Why Is It Acceptable to Trash Disabled People?

Nowadays it seems difficult to go without a day where there is not some kind of disability related news item in the mainstream media, and disabled people appear to be taking over the country. Disabled people are certainly more visible, and there are certainly more people who define themselves as being disabled.

When I was a teenager attending a mainstream school, something unheard of at that time, I felt like I was the only disabled person for miles. I of course knew this what not the case but being disabled was a very big thing then, and it was rarely talked about or discussed in the media. The few times I saw a younger disabled person on the TV was a huge event for me as I was hungry for people to see disabled people as members of society. My disabled peers were in special schools, and bound for day services or residential care, leaving me to fight a mainstream lifestyle alone. Disability was a taboo that was only framed in terms of tragedy.

Nowadays it seems difficult to go without a day where there is not some kind of disability related news item in the mainstream media, and disabled people appear to be taking over the country. Disabled people are certainly more visible, and there are certainly more people who define themselves as being disabled. The media seems to be in the middle of a love affair on the idea of disability, poking and prodding us to find fresh angles like we are new toys to play with. How can we date? Do we have sex? Can we be happy? Will we ever go to space? Endless unimportant articles that still frame us as still something very different to 'normal' people.

You would think I would be happy with all this attention and up to 5 years ago, I would have said yes, definitely. But the welfare reforms were a major set back in the media portrayal of disabled people by all sides.
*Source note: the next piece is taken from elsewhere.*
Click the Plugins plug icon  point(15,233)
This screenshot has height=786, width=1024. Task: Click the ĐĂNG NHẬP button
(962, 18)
While the welfare activists have complained that the media has framed disabled people as 'benefit scroungers', I am more concerned at how the welfare activists have used their own sympathetic media to frame disabled people.

If we believe their media, I am vulnerable and helpless, dependent on the state for benefits and support in the name of compassion and fairness. Believe me, the people who try to cross me are in a more vulnerable situation than I would ever be. But what is worse is that disabled people like myself are framed as unable to work, unless we foolishly want to work, even if the DWP have found us fit for work. The fact I require care and support is often use to undermine my intelligence within an environment where family carers know best because they have a heart of gold! When there are carers, disabled people are framed as simply voiceless burdens.

I think the outrage over sanctions has clearly shown how far people are willing to go far in trashing disabled people to prove a point. One of the arguments of those opposing sanctions is regardless of how the authorities, medical professionals, and people themselves regard their capabilities to take personal responsibility, it is immoral to regard disabled people as being able to be consenting adults, and therefore must not be sanctioned, and therefore must not be seen as capable citizens.

Disabled people may well be more visible in society, but I am not sure they are being fairly represented in a way they deserve, as a complex group of individual viewpoints. While we believe we understand the concepts of institutionalised racism and sexism, disablism is still not only understood but I believe celebrated in the media as compassion and fairness, often by those who claim to have the best interests of disabled people in mind. Unfortunately you can not tell people what they are not ready to hear, and only time and history will set the record straight.

Disabled people are still used as pawns by the media, activists and politicians, who can be talked about in any way people want, often having their lives trashed, without any consideration for their feelings. Trashing disabled people is still something socially acceptable and it will remain so until disabled people, those who believe in their inclusion within society, start fighting back.